Kutlu Doğum programına davet

Kutlu Doğum programına davet
Sarayönü Müftü Vekili Mustafa Topcu, Kutlu Doğum Haftası Münasebetiyle açıklamalarda bulundu. Vatandaşları 19 Nisan Çarşamba günü saat 14:00'te Sarayönü Belediye Düğün Salonu'nda gerçekleştirilecek olan Kutlu Doğum programına...

Sarayönü Müftü Vekili Mustafa Topcu, Kutlu Doğum Haftası Münasebetiyle açıklamalarda bulundu. Vatandaşları 19 Nisan Çarşamba günü saat 14:00'te Sarayönü Belediye Düğün Salonu'nda gerçekleştirilecek olan Kutlu Doğum programına davet eden Topcu, bu yılki temanın "Hz. Peygamber ve Güven Toplumu" olduğunu söyledi.

Kutlu Doğum haftasıyla ilgili konuşan Müftü Vekili Mustafa Topcu, yaptığı açıklamada, "Öncelikle O'nun Kutlu Doğumunun, bütün insanlığın yüreğinde muhtaç olduğu manevi ışığa dönüşmesini Yüce Allah'tan niyaz ediyor; ülkemize, milletimize ve bütün insanlığa huzur ve bereket getirmesini temenni ediyorum. Kutlu Doğum Haftasında Peygamberimizin dünyayı teşriflerini anarken, başta İslâm dünyası olmak üzere topyekûn insanlık âleminin dûçar olduğu manevî problemlerin çözüme kavuşturulması konusunda Efendimizin risaletine başvurma ve onun rehberliğinde ilerleme konusunda ciddî ve kayda değer bir ihmalkârlıkla karşı karşıya olduğumuzu söylemek isterim.

Asırlar boyu, başta Anadolu olmak üzere, İslam coğrafyasında farklı din, dil, ırk, kültür, mezhep ve meşrep mensupları güven içerisinde bir arada yaşamışlardır. Engin hoşgörü, sevgi, saygı, diğerkâmlık, paylaşma, yardımlaşma, güvenme ve güven verme gibi insani meziyetlerin en nadide örnekleri bu medeniyette sergilenmiştir. Bu medeniyet, "Yaratılanı hoş gör yaratandan ötürü" anlayışındaki Yunusları yetiştirmiştir. Bu medeniyet, "Değil mi ki sen bensin; ben de senim. Kendi kendimizle bunca savaşmamız da ne?" diyen Mevlanaları insanlık mirasına hediye etmiştir.  Ne var ki, son zamanlarda dünyanın değişik bölgelerinde insanların huzur ve güven içinde bir arada yaşama ortamını tehdit eden hodkâmlık, tahammülsüzlük, başkalarını yok sayma, ayrımcılık, haksızlık gibi uygulamalara; zulüm, işkence, terör, katliam gibi olaylara şahit olunmaktadır.

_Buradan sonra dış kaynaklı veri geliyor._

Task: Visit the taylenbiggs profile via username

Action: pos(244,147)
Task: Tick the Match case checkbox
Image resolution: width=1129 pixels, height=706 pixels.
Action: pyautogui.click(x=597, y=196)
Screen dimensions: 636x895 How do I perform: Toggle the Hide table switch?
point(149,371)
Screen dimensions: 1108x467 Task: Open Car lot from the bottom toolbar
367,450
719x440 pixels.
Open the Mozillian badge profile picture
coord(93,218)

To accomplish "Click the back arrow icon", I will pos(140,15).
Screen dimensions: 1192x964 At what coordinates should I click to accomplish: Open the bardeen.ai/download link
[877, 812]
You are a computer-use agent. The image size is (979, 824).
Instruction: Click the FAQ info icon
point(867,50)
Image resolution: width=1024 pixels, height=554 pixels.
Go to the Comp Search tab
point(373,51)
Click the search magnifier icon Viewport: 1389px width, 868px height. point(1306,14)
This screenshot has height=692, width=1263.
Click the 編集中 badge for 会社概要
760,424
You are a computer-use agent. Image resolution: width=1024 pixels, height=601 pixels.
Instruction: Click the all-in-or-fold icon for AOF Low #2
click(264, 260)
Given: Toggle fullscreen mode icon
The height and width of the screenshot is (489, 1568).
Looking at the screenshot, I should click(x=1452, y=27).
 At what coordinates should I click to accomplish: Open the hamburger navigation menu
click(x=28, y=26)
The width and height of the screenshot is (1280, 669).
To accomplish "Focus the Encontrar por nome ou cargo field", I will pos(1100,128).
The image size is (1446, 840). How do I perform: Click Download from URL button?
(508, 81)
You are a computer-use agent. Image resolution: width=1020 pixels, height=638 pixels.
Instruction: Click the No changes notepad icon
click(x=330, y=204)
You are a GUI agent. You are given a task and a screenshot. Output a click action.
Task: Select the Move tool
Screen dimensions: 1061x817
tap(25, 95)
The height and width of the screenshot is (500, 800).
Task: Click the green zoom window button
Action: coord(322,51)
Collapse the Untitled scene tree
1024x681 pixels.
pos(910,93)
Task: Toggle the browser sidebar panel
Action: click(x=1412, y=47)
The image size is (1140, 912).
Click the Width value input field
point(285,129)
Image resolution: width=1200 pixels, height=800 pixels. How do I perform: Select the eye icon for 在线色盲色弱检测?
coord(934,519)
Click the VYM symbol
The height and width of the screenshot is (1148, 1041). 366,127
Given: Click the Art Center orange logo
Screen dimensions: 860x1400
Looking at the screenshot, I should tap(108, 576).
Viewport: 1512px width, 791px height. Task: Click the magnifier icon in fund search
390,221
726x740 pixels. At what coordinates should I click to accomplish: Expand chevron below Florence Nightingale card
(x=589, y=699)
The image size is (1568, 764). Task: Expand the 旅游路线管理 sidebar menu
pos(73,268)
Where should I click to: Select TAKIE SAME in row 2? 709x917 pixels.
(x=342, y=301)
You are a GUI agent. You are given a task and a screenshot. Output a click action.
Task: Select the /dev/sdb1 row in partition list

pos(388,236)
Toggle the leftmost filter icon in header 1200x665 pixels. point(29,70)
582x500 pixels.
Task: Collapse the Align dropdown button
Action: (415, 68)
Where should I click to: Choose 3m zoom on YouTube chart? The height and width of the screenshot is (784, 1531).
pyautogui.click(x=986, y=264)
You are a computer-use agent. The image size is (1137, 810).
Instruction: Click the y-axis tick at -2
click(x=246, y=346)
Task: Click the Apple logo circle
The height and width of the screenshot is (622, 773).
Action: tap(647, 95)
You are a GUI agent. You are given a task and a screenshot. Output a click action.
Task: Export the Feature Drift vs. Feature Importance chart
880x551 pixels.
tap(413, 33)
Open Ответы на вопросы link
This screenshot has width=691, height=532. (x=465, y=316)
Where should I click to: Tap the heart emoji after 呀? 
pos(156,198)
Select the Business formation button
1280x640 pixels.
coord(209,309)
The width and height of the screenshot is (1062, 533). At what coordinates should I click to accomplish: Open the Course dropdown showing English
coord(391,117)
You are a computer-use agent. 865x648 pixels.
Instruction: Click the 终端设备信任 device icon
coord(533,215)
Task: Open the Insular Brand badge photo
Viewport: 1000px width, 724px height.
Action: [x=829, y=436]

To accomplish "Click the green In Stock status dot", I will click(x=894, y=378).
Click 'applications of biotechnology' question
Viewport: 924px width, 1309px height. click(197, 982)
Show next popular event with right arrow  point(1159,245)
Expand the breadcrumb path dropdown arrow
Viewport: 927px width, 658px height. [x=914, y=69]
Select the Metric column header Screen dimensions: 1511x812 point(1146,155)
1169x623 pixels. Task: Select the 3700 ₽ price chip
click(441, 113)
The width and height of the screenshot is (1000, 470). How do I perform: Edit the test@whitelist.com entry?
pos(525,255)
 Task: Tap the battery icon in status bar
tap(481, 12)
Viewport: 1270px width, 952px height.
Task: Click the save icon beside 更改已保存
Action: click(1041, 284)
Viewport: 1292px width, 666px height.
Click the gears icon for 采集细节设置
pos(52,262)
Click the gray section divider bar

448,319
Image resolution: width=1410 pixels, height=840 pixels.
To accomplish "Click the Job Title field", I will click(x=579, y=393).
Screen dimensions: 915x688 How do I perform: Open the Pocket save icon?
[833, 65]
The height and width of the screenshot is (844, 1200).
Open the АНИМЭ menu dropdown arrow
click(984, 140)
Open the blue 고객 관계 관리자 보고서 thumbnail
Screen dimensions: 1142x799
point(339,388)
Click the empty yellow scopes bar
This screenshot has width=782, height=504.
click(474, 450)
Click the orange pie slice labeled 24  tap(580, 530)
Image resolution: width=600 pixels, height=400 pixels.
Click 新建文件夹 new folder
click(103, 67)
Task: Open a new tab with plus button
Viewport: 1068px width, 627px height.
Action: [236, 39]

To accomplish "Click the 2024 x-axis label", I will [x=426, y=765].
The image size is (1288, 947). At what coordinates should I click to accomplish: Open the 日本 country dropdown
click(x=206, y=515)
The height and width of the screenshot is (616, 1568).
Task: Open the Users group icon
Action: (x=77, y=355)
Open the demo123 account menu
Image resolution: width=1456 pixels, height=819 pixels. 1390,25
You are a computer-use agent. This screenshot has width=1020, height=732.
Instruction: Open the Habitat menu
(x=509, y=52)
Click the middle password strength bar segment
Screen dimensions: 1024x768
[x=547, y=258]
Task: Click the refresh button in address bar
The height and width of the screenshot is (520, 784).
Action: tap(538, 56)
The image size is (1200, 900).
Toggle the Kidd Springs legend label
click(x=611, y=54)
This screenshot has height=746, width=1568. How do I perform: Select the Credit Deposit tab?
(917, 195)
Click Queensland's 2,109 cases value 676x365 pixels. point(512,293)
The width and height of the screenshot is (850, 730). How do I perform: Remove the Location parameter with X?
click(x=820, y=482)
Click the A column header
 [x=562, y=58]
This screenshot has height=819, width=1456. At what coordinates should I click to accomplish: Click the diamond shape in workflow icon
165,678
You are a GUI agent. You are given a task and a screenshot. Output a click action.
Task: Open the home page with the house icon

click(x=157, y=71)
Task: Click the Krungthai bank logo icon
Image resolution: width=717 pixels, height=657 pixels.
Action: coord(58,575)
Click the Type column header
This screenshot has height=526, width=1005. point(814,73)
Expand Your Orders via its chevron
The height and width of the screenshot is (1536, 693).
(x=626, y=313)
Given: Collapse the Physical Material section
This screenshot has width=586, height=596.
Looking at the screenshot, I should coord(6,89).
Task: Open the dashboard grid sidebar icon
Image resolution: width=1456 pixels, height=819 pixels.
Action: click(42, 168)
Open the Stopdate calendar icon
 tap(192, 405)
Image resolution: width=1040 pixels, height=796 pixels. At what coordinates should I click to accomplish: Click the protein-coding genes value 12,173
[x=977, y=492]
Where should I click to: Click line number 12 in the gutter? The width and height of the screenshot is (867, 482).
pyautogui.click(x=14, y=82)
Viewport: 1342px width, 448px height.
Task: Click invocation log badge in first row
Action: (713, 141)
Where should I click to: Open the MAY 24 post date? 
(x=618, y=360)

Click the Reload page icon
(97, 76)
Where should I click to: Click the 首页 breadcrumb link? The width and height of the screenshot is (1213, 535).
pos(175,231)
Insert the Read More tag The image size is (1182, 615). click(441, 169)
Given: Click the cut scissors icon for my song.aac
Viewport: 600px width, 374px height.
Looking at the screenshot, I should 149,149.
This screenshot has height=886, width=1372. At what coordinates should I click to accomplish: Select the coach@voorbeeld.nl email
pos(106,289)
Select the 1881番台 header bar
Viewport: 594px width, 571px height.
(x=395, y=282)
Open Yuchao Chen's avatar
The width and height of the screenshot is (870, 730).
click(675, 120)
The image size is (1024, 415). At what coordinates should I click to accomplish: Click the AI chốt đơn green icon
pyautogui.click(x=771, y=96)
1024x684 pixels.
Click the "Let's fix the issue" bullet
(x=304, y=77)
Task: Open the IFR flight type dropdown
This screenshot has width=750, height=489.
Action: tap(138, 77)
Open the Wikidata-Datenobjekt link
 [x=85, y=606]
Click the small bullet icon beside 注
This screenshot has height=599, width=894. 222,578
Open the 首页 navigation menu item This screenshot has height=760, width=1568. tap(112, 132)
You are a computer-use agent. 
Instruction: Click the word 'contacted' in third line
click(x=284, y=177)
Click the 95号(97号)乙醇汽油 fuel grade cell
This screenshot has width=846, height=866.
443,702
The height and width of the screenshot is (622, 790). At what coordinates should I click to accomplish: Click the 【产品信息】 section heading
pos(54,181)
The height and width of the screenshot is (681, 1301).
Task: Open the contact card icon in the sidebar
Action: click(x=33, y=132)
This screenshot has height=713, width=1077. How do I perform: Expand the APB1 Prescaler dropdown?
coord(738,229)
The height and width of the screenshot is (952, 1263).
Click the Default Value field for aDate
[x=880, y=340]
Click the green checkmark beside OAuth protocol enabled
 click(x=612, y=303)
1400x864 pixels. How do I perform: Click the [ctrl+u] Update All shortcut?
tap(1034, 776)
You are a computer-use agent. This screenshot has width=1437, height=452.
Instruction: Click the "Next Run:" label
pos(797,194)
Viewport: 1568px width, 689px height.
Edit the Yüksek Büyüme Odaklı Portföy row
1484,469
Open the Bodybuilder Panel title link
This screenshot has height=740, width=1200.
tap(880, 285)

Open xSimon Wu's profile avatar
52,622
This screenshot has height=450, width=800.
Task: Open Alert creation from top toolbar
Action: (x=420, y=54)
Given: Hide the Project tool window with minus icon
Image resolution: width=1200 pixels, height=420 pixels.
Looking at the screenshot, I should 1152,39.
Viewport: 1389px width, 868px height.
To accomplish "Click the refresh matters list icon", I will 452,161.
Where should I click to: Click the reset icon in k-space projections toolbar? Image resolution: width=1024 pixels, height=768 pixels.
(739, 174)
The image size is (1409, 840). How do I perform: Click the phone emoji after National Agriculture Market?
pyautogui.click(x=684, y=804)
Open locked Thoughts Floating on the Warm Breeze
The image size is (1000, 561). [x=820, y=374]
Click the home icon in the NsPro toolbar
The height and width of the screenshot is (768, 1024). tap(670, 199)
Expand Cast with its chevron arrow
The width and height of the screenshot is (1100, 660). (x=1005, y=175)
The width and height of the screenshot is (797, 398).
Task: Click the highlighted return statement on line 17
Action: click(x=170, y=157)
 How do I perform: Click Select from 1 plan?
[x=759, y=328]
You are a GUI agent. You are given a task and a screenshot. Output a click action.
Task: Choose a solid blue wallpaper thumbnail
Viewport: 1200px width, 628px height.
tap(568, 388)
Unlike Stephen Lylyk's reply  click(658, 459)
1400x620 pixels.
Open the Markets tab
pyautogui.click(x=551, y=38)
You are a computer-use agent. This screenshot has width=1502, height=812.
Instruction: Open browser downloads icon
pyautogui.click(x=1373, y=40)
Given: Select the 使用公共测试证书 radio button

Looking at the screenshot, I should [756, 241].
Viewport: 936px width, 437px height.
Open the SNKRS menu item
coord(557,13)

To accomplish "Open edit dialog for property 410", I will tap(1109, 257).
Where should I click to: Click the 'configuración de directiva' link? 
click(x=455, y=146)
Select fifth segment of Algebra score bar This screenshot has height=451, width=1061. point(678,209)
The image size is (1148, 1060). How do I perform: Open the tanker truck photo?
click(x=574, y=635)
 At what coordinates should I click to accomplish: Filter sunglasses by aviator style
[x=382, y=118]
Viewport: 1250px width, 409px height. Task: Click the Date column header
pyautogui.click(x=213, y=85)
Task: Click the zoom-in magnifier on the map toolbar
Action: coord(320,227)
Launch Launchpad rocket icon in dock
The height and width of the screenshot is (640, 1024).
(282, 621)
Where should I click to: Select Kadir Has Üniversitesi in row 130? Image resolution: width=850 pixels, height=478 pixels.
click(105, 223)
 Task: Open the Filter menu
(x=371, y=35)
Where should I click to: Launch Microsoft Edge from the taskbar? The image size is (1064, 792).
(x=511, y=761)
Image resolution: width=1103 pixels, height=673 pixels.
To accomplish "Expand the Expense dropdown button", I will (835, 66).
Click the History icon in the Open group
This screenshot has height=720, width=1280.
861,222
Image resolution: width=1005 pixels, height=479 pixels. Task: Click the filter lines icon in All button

Ayrıca İslamofobinin bir tür endüstriye dönüşerek yaygınlaşması, kutsala ve kutsal değerlere yönelik olumsuz söylem ve eylemlerin artması, dünya barışının geleceği adına endişelere neden olmaktadır. Ülkemizde çeşitli nedenlerle son yarım asırlık süreçte köyden kente yoğun bir göç yaşandığı da bir gerçektir. Söz konusu göç neticesinde özellikle büyük şehirlerde farklı din, mezhep, meşrep, etnik köken mensubu insanlardan müteşekkil yeni bir yapı ortaya çıkmıştır. Böyle bir yapıda zaman zaman insanların birlikte yaşama konusunda duyarsızlaştığı gözlemlenmektedir. Oysa toplumsal huzurun yolu, başkalarının inancına, düşüncesine saygı gösterebilmek, hak ve hukukuna riayet edebilmek ve bütün bunları yaşatabilmekle mümkündür" diye konuştu.